Verwacht wordt dat de Raad een besluit zal aannemen om haatzaaiende uitlatingen en haatmisdrijven op te nemen als strafbare feiten in de zin van Artikel 83, lid 1, VWEU (de zogenaamde “EU-misdaden”) tegen het einde van de huidige zittingsperiode, geeft het Parlement in het donderdag aangenomen rapport aan met 397 stemmen voor, 121 tegen en 26 onthoudingen.

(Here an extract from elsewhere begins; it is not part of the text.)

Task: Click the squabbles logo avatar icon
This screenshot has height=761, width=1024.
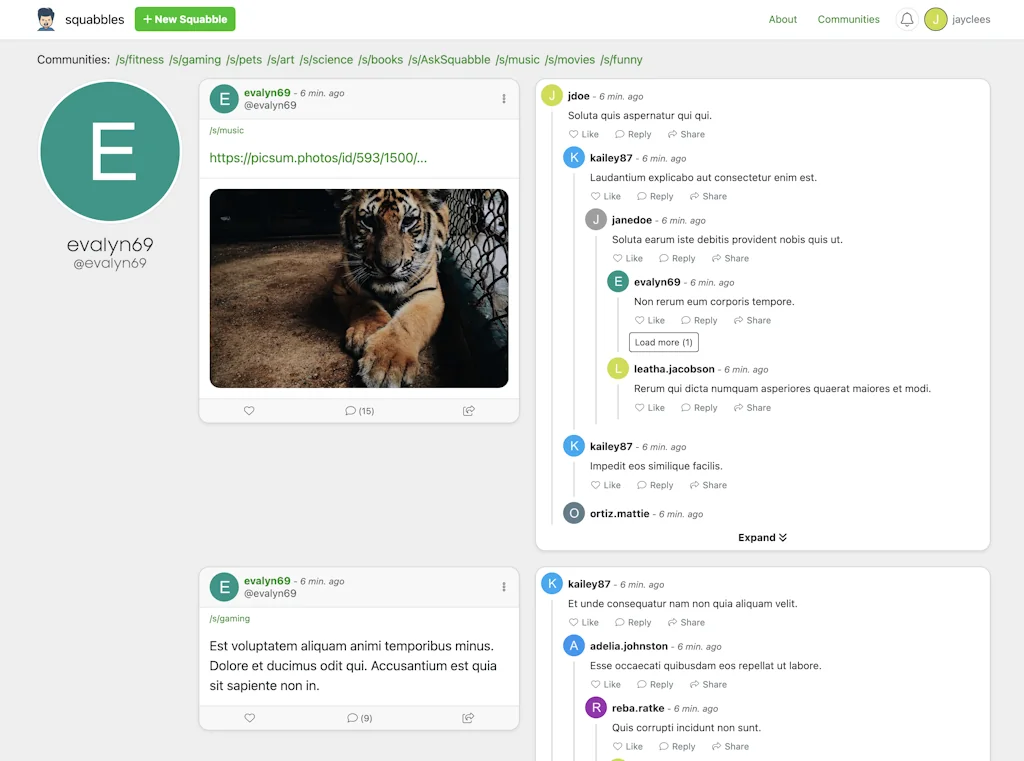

Dit zijn bijzonder ernstige misdrijven met een grensoverschrijdende dimensie, waarvoor het Parlement en de Raad minimumregels kunnen vaststellen om strafbare feiten en sancties te definiëren.
Er is behoefte aan een uniforme aanpak van de bestrijding van haat
De leden van het Europees Parlement streven naar universele bescherming voor iedereen, waarbij bijzondere aandacht wordt besteed aan specifieke individuen en kwetsbare groepen en gemeenschappen. Momenteel wordt in het strafrecht van de lidstaten op verschillende manieren met haatzaaiende uitlatingen en haatmisdrijven omgegaan, terwijl de EU-brede regels alleen van toepassing zijn wanneer dergelijke uitingen en haatmisdrijven misdaden worden gepleegd op basis van ras, huidskleur, religie, afkomst of nationale of etnische afkomst.
Geconfronteerd met de toenemende haat in Europa zijn er twee jaar verstreken sinds het overeenkomstige voorstel van de Commissie werd gepresenteerd, en de Raad heeft er geen vooruitgang in geboekt. De afgevaardigden eisen de “overbruggingsclausules» te gebruiken om de obstakels te overwinnen die de noodzaak van unanimiteit met zich meebrengt.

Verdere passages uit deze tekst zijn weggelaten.